Exercise:
Pictures are to be left out, but please repeat each record exactly.

Working data:
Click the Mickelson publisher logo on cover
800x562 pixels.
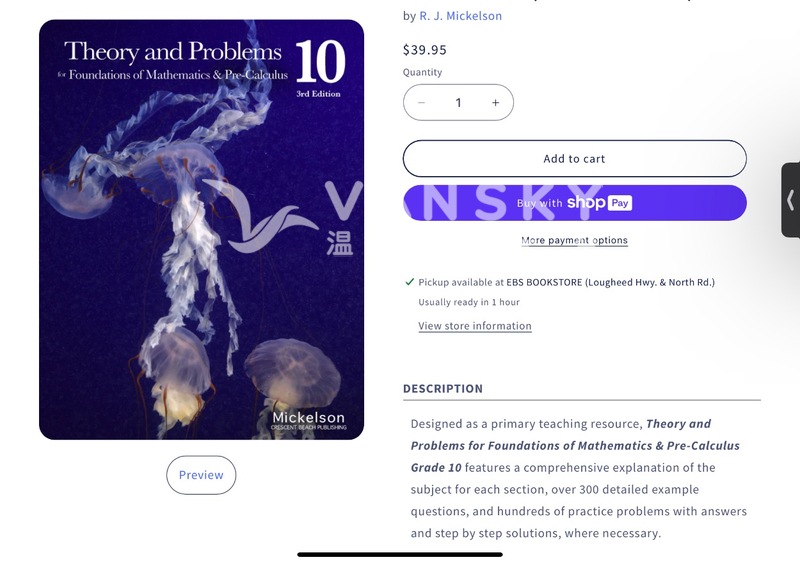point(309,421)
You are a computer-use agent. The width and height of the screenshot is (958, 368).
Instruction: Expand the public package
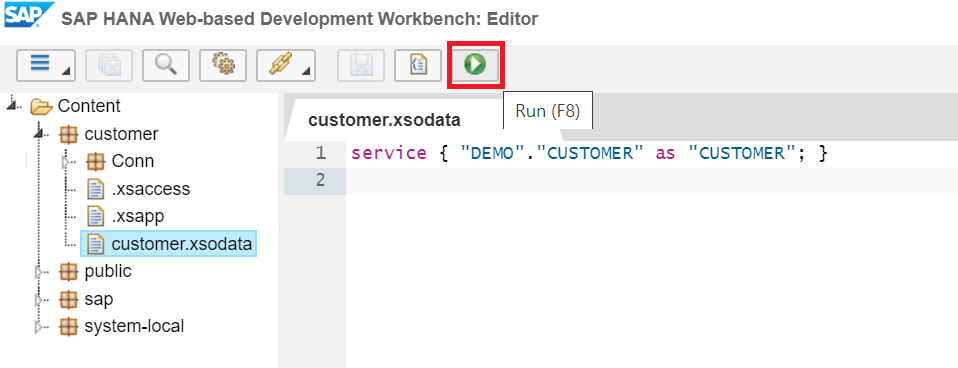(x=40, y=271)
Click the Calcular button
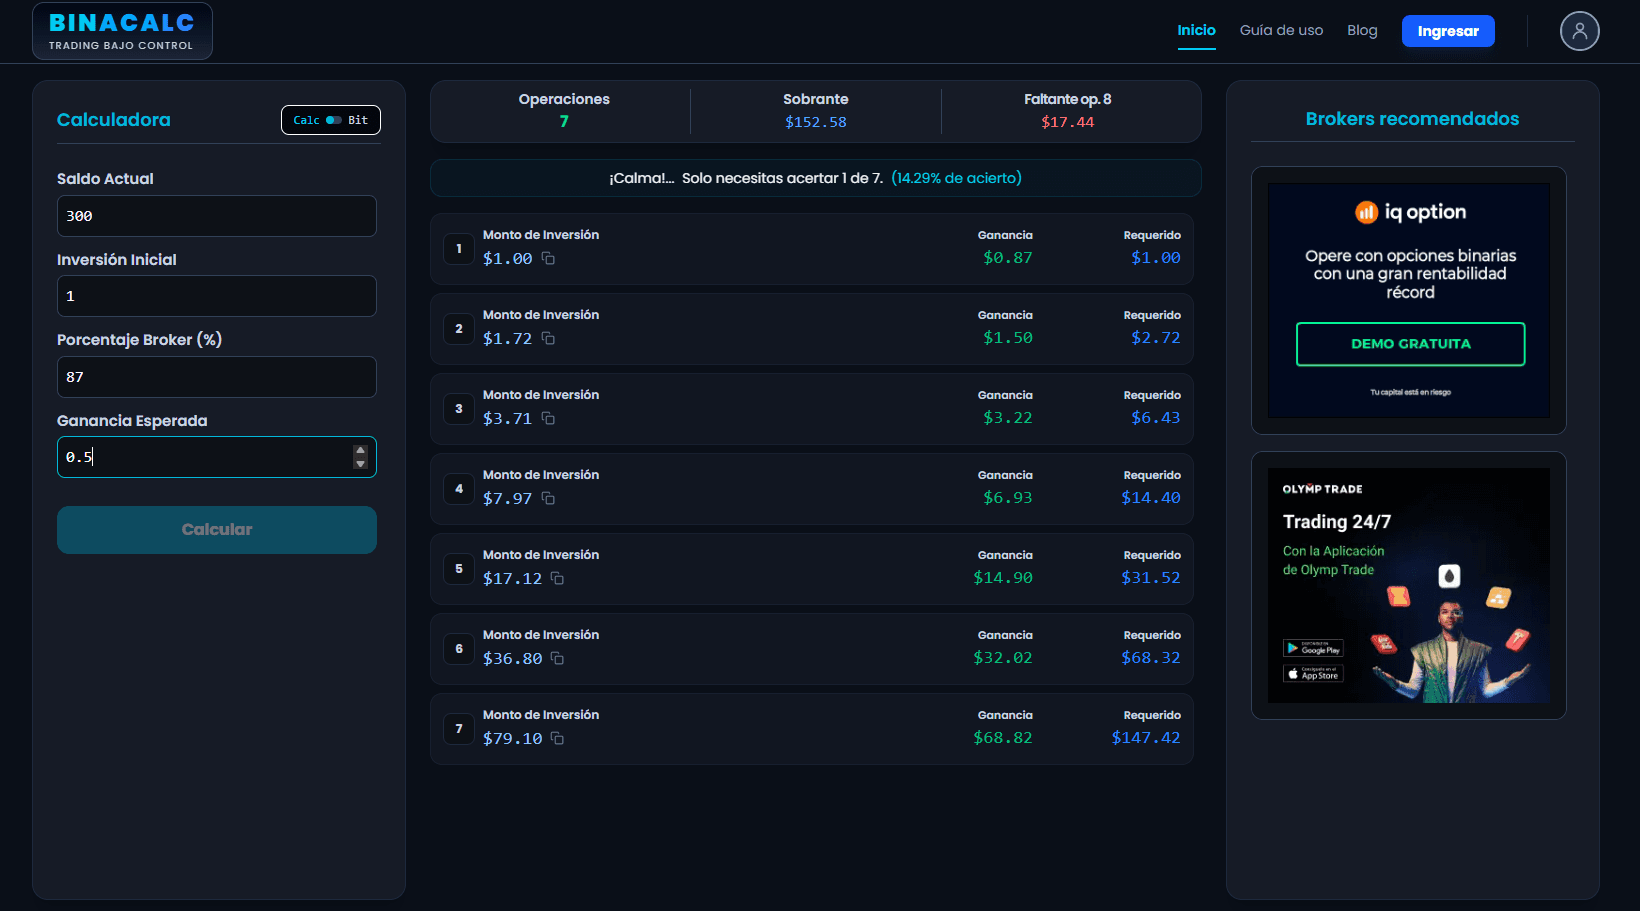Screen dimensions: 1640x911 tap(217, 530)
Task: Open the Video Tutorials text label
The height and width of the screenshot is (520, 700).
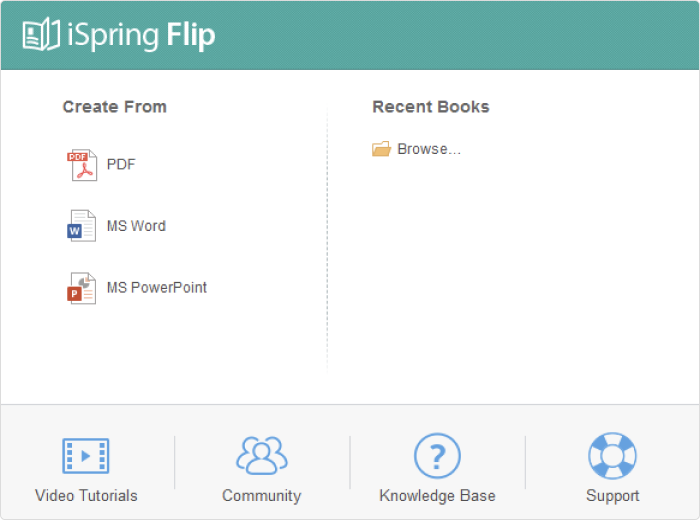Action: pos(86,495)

Problem solution:
Click the Mickelson publisher logo on cover
800x562 pixels.
point(309,421)
You are a computer-use agent. The width and height of the screenshot is (958, 368).
Instruction: Expand the public package
(x=40, y=271)
Click the Calcular button
Screen dimensions: 1640x911 tap(217, 530)
Task: Open the Video Tutorials text label
The height and width of the screenshot is (520, 700).
Action: pos(86,495)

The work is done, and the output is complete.